Hey Rob, welcome to SMF.

It is the older models of GOSM's that have the bottom vents. If you really think that your GOSM will benefit having bottom vents, check out this link for add-on vents.

As for hanging jerky in my GOSM, I thread the top of jerky slices onto a thin bamboo skewer and then feed the skewered jerky between the wire grids. What I have found is that I can smoke a little bit more jerky using the racks than I can by hanging the jerky from the rack.


----------



## robfreundlich (Oct 18, 2009)

Thanks - I'll check that out. I'm doing a smoke today (42* and rainy), and am having no trouble keeping the temp down, so I may be OK without vents until the weather warms up again.



That's a great idea. I draped the jerky over the wire grids, and it worked OK. But next time I'll try this.

Rob


----------



## robfreundlich (Oct 18, 2009)

▶ **DATA LINES**

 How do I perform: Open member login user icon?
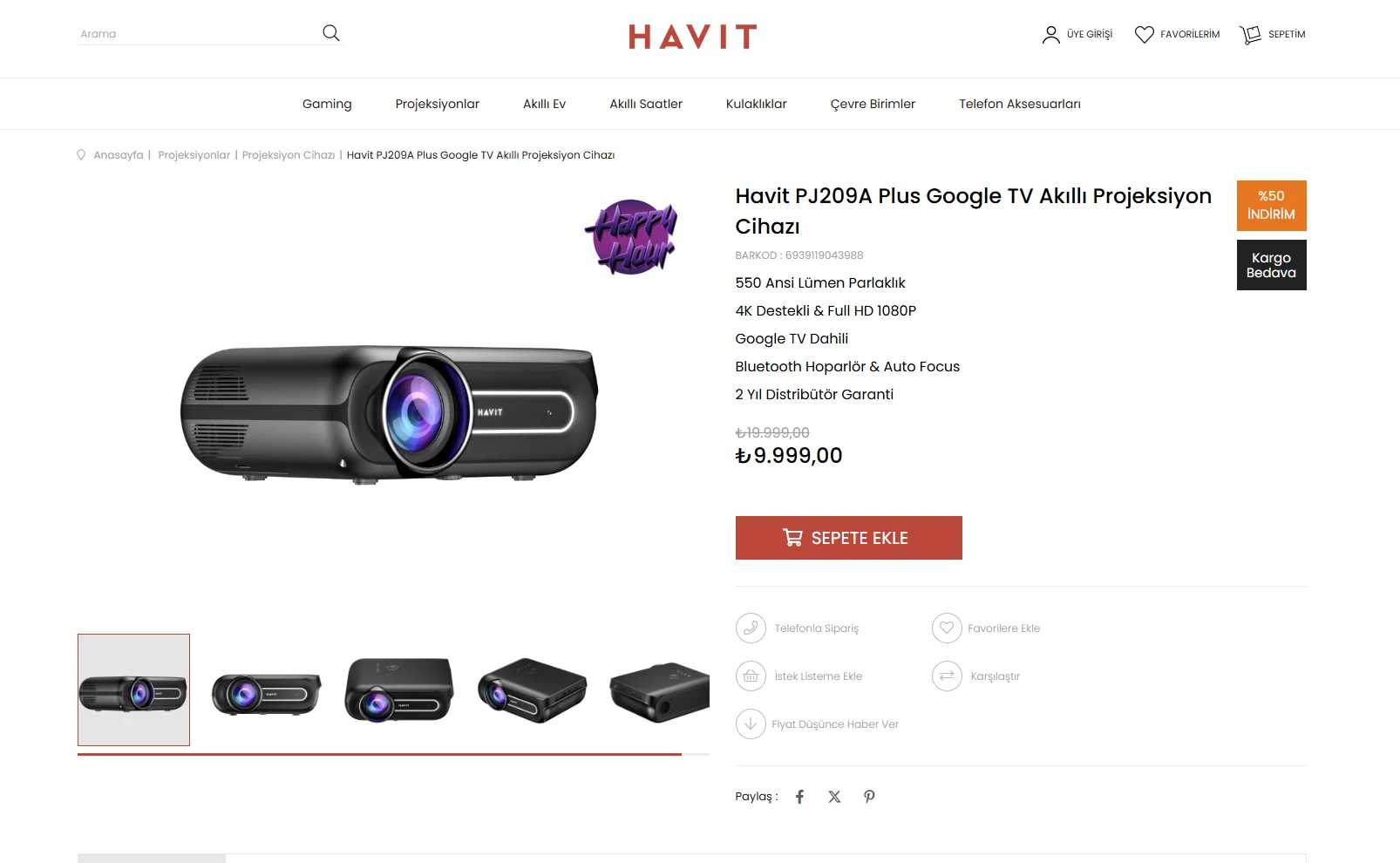(1050, 35)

▶ **TASK**
Answer these questions from the forum thread about smoking jerky above, one line each:
1. Which GOSM models have the bottom vents?
2. What does the first poster thread the tops of the jerky slices onto?
3. How did Rob place his jerky in the smoker this time?

▶ **COMPLETE OUTPUT**
1. The older models.
2. A thin bamboo skewer.
3. He draped it over the wire grids.